- **What to work on**: Filter the listing below, keeping every line that holds "computer".

- **Recorded data**:
--- START ---

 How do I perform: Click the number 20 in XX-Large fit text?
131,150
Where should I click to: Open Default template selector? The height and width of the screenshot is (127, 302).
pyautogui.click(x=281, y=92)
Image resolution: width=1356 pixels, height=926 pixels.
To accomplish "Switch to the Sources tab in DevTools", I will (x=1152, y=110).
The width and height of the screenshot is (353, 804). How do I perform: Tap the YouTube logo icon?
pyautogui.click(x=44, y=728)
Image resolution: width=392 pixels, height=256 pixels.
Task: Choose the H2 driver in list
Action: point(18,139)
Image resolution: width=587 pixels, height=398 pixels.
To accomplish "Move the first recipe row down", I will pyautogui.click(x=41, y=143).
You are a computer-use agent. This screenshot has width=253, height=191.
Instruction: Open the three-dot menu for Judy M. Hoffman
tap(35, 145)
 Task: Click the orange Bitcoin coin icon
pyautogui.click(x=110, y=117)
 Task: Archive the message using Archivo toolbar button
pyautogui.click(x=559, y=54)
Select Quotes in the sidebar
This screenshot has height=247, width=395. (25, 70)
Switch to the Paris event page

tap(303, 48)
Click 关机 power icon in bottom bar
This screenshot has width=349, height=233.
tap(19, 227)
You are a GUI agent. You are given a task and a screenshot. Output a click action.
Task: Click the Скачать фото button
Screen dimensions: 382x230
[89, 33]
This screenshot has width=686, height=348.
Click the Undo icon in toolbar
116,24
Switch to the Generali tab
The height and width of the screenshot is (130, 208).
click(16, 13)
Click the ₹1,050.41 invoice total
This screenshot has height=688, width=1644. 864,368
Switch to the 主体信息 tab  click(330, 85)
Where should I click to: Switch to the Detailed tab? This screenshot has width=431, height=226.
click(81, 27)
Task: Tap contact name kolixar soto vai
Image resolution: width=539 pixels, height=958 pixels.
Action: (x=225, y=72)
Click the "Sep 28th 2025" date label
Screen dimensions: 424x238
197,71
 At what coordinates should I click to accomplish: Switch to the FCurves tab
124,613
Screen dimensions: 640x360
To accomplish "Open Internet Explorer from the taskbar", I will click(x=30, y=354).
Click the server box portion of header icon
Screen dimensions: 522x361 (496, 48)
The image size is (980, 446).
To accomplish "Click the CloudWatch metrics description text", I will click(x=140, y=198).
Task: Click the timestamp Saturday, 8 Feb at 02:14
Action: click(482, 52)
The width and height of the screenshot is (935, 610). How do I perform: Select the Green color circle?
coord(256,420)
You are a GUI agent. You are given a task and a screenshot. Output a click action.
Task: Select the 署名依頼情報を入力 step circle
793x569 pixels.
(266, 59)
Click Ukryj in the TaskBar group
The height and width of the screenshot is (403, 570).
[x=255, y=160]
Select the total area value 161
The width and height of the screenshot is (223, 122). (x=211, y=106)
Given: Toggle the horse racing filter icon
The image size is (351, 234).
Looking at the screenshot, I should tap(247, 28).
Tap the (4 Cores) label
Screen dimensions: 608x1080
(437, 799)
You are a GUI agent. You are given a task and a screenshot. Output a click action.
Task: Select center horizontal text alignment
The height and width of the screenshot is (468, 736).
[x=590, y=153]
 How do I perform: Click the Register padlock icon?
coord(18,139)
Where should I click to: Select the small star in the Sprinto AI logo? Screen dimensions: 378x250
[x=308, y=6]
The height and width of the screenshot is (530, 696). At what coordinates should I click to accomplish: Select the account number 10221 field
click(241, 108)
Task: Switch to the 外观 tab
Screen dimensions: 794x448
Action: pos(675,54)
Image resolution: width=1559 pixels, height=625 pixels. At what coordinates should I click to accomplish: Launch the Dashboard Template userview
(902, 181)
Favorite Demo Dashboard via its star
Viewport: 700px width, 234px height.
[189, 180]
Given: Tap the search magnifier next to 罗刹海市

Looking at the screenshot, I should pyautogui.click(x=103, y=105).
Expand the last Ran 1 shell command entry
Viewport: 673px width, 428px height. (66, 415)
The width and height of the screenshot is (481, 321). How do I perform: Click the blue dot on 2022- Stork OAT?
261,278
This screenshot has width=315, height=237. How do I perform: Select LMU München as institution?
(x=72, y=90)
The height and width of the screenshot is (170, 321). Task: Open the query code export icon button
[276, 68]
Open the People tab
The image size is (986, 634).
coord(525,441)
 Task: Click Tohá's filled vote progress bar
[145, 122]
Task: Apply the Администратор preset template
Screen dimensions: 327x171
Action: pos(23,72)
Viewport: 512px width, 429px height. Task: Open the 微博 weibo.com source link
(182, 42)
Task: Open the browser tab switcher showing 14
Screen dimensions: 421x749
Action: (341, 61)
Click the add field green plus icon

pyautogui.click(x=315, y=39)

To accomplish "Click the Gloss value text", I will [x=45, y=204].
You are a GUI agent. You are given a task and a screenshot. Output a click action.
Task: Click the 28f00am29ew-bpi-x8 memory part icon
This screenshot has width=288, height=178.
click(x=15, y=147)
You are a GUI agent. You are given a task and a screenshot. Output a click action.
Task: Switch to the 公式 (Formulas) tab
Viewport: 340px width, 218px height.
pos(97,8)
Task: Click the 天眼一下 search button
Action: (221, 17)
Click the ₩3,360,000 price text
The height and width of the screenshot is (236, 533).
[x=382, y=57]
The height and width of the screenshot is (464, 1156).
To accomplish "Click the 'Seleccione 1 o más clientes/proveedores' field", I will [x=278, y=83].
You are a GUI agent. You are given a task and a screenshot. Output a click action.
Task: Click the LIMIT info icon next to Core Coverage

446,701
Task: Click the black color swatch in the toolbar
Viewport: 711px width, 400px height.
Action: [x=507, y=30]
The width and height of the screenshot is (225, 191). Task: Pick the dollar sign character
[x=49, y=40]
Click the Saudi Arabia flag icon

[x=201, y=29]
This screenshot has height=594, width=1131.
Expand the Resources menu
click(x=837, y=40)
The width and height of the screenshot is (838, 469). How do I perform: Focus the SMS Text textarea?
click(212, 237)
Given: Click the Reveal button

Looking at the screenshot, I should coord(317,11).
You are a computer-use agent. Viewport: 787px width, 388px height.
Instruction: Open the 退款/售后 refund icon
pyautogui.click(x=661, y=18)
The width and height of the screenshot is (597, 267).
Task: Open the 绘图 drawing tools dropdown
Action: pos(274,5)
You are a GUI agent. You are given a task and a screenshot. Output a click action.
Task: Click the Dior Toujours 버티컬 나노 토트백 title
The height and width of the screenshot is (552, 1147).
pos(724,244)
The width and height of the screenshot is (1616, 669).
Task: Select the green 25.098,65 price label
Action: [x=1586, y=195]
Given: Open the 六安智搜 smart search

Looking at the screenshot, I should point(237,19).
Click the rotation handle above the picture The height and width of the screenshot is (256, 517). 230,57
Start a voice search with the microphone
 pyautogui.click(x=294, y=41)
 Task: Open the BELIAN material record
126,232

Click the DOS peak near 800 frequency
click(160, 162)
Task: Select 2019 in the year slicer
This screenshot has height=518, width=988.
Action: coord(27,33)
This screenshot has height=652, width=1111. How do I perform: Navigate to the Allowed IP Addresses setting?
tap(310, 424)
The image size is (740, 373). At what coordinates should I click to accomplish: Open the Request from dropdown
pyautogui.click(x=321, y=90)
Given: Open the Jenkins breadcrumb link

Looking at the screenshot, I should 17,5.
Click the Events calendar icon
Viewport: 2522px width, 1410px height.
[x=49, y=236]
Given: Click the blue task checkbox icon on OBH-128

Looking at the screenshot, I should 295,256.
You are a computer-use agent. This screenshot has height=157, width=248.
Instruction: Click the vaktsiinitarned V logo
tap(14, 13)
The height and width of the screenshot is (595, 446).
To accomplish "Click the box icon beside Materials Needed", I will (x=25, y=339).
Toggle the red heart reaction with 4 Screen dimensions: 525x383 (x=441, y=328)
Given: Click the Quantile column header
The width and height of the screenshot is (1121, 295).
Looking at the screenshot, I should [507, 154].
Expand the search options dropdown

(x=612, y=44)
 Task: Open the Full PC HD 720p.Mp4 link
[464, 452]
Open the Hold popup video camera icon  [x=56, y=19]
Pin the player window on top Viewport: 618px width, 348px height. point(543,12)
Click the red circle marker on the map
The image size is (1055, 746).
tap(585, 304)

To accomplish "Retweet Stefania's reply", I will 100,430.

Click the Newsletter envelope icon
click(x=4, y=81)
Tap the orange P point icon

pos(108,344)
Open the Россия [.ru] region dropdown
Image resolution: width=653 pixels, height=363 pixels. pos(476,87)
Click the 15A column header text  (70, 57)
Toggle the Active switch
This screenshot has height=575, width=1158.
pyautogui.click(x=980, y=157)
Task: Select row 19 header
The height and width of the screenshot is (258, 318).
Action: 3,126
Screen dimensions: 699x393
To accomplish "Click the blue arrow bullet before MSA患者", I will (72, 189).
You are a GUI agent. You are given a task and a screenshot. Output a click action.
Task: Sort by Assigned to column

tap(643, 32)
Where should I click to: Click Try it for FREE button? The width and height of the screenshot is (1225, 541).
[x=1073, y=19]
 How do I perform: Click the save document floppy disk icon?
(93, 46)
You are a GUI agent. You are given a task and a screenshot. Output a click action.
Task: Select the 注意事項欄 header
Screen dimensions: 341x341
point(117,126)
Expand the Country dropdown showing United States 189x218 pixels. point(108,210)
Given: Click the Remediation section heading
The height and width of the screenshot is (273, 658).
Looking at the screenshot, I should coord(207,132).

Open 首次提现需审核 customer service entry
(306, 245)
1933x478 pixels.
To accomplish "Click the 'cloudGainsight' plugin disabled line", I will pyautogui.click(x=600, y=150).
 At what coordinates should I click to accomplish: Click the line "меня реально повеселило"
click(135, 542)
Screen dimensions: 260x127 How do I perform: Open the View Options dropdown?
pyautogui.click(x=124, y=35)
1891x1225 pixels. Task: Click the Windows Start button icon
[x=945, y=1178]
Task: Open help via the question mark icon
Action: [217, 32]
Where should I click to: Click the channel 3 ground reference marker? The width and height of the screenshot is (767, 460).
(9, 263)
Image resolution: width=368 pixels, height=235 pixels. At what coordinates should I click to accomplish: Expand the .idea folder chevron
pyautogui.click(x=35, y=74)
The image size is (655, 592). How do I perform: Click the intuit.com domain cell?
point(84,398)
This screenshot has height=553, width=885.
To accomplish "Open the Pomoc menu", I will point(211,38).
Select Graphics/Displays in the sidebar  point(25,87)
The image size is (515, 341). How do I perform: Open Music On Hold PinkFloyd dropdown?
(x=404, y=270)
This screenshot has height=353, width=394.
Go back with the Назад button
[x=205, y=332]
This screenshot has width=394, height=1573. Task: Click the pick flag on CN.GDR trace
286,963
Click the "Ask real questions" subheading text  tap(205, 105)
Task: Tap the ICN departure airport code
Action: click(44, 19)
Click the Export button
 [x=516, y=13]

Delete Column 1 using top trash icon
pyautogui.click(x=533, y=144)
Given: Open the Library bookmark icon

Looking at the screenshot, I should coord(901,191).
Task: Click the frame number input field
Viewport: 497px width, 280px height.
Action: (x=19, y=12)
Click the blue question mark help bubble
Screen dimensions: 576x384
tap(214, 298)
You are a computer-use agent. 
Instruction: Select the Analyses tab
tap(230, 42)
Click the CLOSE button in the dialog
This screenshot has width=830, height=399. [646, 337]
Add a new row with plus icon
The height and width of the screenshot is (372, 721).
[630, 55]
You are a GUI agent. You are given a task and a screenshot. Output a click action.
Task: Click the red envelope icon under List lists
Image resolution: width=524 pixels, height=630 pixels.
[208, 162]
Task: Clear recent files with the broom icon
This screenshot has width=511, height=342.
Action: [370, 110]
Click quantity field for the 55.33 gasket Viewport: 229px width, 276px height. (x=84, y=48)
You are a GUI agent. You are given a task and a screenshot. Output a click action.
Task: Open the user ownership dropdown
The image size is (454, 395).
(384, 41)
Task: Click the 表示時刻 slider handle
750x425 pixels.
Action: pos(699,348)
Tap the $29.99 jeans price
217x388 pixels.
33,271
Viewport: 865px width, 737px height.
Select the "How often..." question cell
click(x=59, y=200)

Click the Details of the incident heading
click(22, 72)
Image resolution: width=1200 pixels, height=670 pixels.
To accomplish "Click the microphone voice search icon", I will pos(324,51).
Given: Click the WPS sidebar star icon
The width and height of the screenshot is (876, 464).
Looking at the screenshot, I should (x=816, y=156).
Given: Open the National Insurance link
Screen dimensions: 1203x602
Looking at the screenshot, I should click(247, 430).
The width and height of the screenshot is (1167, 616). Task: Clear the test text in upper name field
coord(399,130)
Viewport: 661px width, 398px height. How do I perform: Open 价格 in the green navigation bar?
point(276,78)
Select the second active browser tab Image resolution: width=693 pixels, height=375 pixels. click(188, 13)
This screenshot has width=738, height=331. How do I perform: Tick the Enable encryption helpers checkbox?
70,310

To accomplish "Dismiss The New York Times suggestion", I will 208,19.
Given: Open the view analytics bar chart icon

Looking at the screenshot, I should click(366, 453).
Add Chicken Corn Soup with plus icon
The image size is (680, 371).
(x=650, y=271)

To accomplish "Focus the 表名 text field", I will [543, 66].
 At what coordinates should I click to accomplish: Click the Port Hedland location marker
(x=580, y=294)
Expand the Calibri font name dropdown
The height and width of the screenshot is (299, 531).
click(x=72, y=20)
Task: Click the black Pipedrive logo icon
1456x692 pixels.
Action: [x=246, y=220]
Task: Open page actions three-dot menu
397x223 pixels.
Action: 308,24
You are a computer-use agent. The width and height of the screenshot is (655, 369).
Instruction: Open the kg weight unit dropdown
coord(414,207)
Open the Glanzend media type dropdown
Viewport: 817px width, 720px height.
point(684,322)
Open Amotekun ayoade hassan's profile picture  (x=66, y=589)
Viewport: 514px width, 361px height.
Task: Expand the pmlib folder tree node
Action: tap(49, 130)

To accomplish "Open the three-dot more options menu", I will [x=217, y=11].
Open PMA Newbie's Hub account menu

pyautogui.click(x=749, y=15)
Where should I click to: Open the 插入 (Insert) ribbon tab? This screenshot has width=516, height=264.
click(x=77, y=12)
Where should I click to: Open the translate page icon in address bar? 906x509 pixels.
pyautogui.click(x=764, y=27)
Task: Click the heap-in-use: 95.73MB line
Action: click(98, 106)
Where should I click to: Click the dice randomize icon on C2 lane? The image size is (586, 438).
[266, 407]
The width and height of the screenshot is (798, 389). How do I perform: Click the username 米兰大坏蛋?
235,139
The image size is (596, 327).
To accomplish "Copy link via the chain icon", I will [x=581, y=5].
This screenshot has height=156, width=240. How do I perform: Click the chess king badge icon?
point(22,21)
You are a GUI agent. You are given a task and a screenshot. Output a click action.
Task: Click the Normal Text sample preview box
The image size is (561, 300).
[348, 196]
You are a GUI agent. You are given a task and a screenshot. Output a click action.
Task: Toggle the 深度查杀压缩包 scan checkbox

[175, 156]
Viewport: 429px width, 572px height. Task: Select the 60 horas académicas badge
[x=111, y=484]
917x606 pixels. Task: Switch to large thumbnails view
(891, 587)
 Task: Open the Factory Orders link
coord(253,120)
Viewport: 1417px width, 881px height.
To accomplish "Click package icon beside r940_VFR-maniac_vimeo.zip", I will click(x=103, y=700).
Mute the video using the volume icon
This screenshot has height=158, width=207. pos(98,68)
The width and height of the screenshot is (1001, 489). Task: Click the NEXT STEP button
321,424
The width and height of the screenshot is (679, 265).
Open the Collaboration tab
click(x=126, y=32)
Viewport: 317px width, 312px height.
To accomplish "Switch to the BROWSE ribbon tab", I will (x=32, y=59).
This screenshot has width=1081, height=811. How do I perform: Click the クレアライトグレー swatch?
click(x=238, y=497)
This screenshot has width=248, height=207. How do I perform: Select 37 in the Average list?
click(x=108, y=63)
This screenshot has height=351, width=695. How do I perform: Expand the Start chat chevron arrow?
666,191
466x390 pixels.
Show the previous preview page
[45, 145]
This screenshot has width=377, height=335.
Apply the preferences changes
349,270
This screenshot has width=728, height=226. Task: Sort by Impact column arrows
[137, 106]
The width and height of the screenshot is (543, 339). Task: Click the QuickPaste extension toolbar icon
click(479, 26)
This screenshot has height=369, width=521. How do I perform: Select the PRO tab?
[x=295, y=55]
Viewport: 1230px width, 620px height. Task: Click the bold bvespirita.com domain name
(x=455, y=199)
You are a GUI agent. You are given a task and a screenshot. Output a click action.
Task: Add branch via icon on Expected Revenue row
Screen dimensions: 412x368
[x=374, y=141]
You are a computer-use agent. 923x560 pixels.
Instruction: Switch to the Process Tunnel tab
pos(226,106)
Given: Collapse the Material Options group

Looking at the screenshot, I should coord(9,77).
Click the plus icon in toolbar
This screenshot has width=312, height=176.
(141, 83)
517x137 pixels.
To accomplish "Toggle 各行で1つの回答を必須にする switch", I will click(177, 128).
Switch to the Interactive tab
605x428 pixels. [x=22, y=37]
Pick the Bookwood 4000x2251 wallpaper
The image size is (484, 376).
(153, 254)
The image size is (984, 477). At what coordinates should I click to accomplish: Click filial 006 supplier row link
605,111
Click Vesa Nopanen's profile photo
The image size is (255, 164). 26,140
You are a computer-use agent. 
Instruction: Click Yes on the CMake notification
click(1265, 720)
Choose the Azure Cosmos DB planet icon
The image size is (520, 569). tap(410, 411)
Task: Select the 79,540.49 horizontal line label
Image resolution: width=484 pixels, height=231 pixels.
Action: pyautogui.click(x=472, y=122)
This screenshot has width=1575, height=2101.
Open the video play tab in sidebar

--- END ---

- **Problem solution**:
You are a computer-use agent. This screenshot has width=253, height=191.
You are a computer-use agent. Viewport: 787px width, 388px height.
You are a computer-use agent. This screenshot has height=157, width=248.
You are a computer-use agent. 
You are a computer-use agent. The width and height of the screenshot is (655, 369).
You are a computer-use agent. 923x560 pixels.
You are a computer-use agent. 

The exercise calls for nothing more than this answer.